C'è un bene nascosto sotto al male, che occorre cercare e raccontare. Perché è quello, che ci fa vivere. «Quando immettiamo amore nelle nostre storie quotidiane, quando tessiamo di misericordia le trame dei nostri giorni, allora voltiamo pagina », scrive il Papa. «Con lo sguardo del Narratore – aggiunge – ci avviciniamo poi ai protagonisti, ai nostri fratelli e sorelle, attori accanto a noi della storia di oggi.
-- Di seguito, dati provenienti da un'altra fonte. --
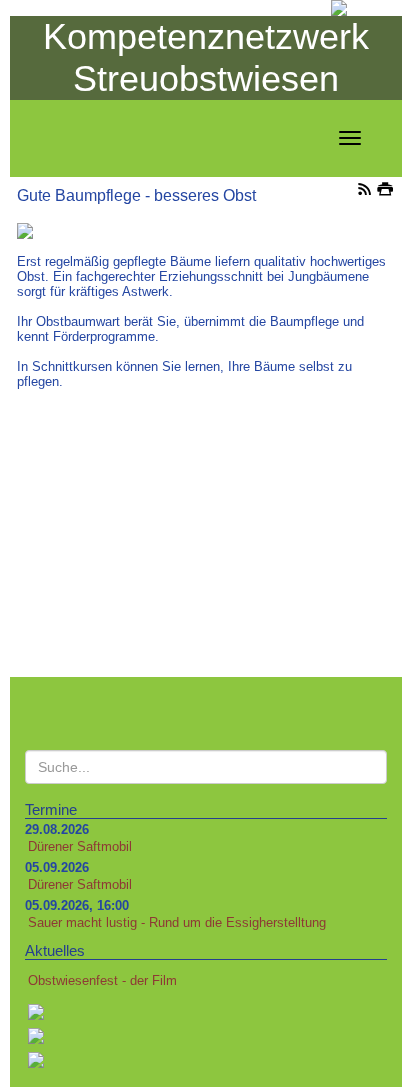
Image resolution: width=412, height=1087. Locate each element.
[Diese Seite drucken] (385, 191)
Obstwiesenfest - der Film (102, 980)
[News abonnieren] (364, 191)
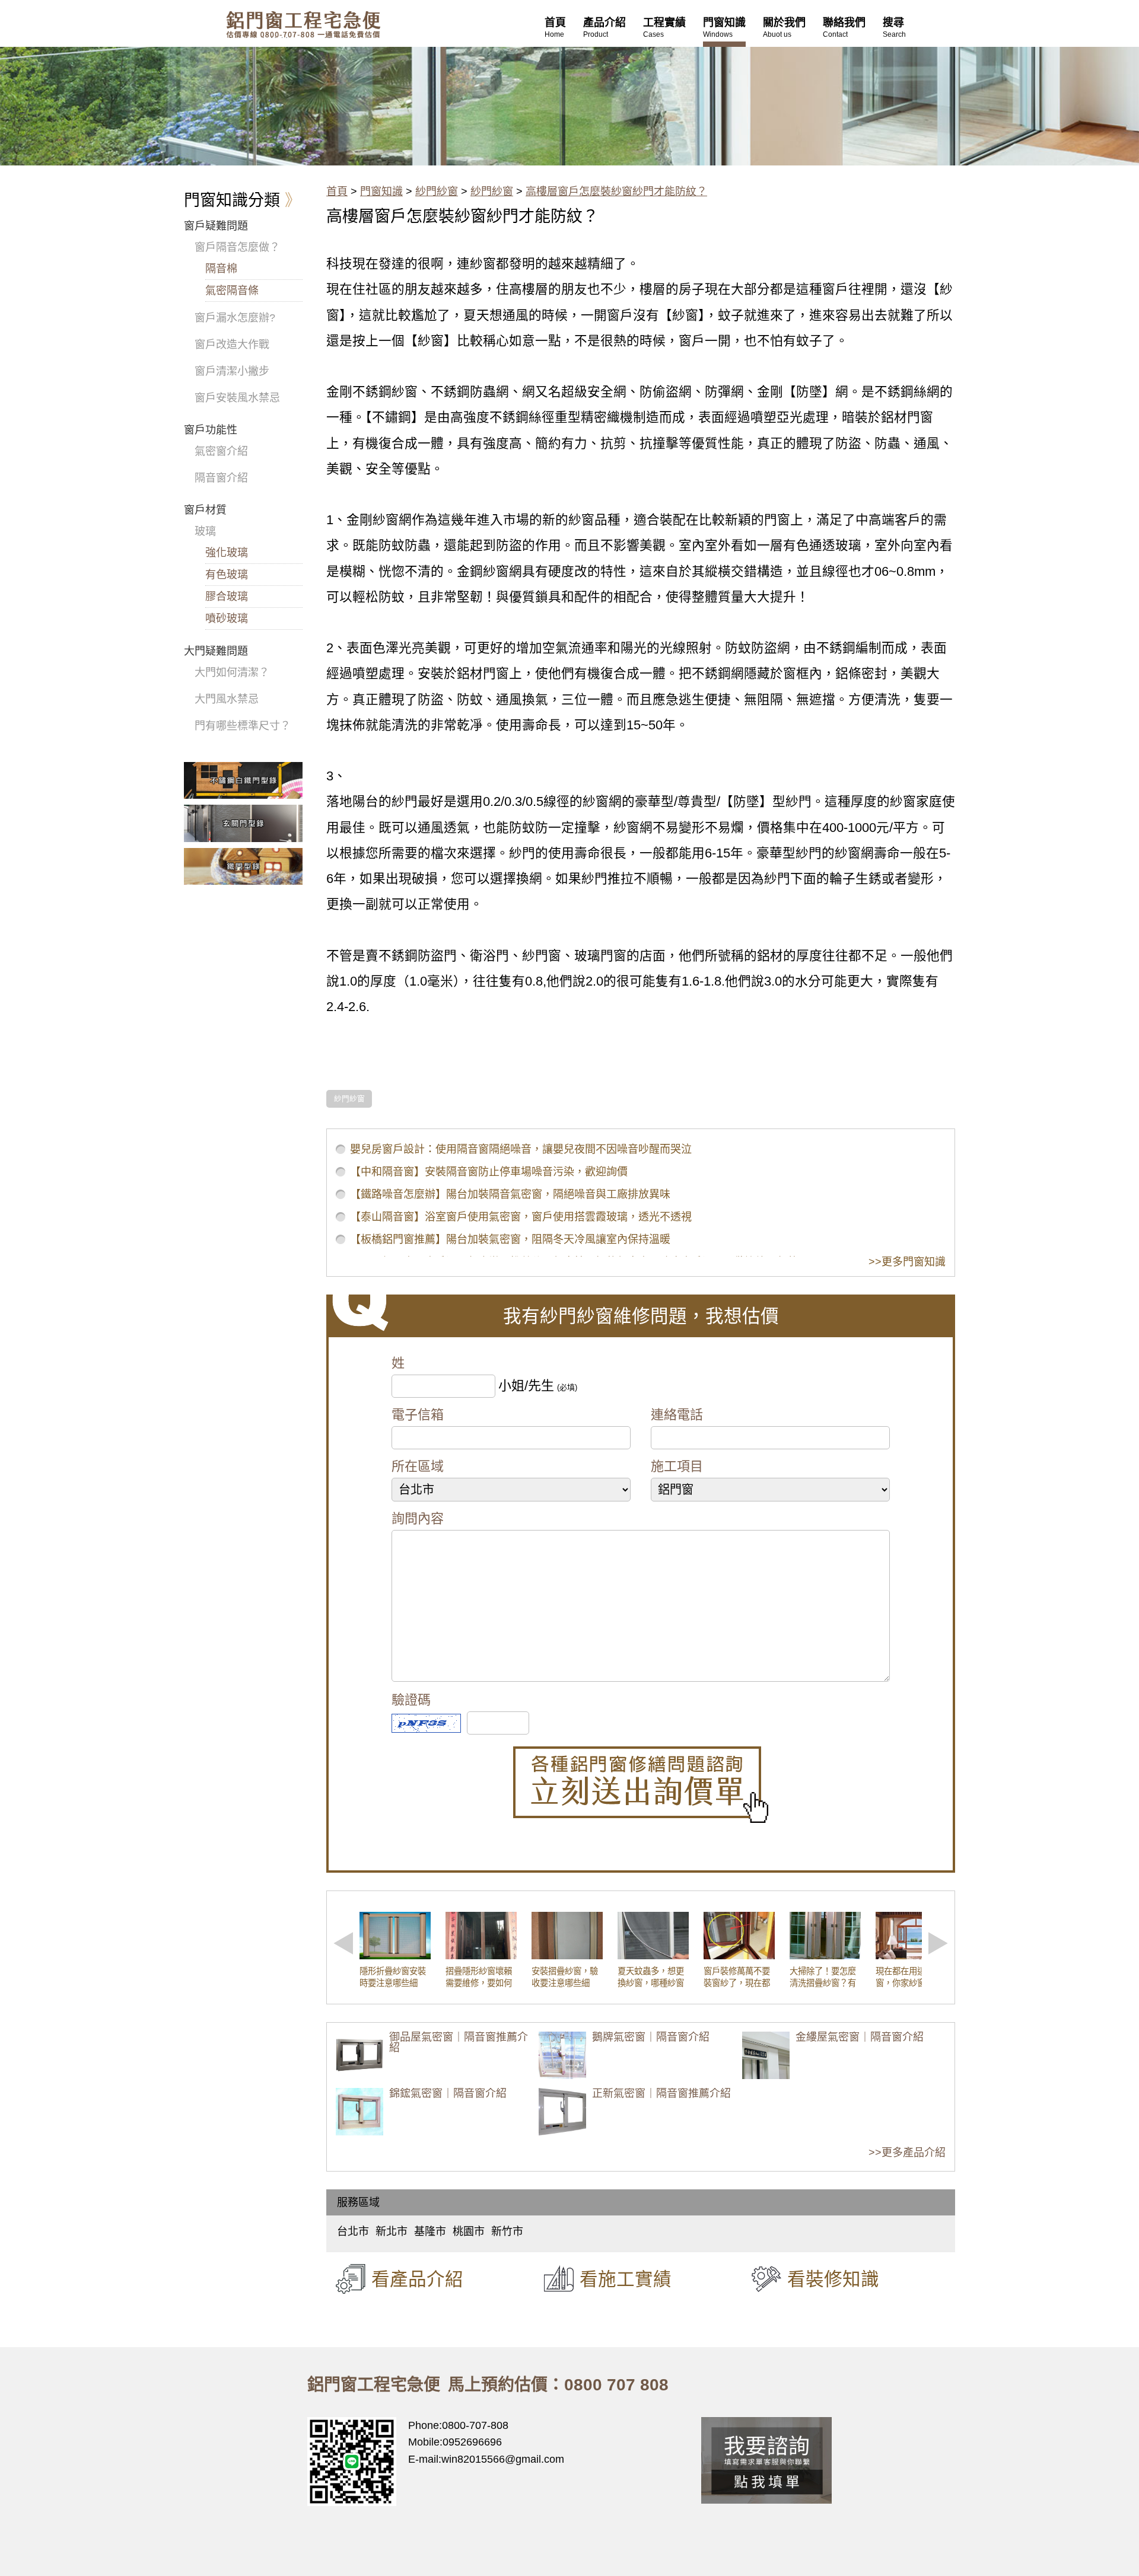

Sì, perché nessuno è una comparsa nella scena del mondo, e la storia di ognuno è aperta a un possibile cambiamento».
E questo bene nascosto in fondo al male e al dolore, dobbiamo narrarlo ai figli. Perché facciano memoria del bene ricevuto da chi li ha generati, e questa memoria si faccia speranza. Come la memoria della fuga dall’Egitto, e del Mar Rosso miracolosamente spalancato sotto ai loro piedi, si fece memoria per il popolo ebraico – memoria fedele, in millenni di persecuzioni.
«Per non smarrirci abbiamo bisogno di respirare la verità delle storie buone». Come è profondamente vero. Come, magari senza saperlo, abbiamo bisogno di tornare, frastornati dal rumore e dalle parole vuote, alla fine a questa sorgente.